After reading this post about what one woman wants for her delivery, I got to thinking about what I want. All I really want is everything to have a safe and healthy resolution. Andrew's OK, I'm OK, Mark's OK. Beyond that, I'm fairly open to whatever happens, happens. Whether I have a quick and easy labor, or if I'm in agony for hours even with the epidural (which, I've learned, freaks me out more than the pain of delivering my son; something about seeing exactly where that catheter is going to go just gives me the heebie-jeebies; I don't like the idea of anything being that close to my spinal column, I don't care how safe and tried-and-true the damn thing is; of course, I'm sure I'll get over my ick-factor in a heartbeat if the pain becomes unbearable), or whether Something Happens and I have to have a C-section, as long as everyone's safe and healthy, I'm good. Sure, I've got a few preferred scenarios, but there's this innate sense of "however it happens, it's gonna get Andrew out of me and tangibly into our family and we'll go from there."
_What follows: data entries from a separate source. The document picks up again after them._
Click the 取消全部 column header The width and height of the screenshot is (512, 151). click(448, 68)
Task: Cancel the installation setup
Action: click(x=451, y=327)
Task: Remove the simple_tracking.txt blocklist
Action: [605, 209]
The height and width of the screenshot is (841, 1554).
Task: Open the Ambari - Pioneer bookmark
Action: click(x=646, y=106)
Actually, I do have a big want. To deliver before my due date. I was extraordinarily jealous of the women in the breastfeeding class last night who had August due dates. I love Drew, and while it's been fun having him wriggle and squirm and kick and punch my innards, I'm ready to have him in my arms.
By the way, of all the oh-so-pleasant terms used to describe baby's diapers (we learned what we need to expect and see to make sure Drew's getting all the breastmilk he needs last night), "explosive" is by far the most disturbing.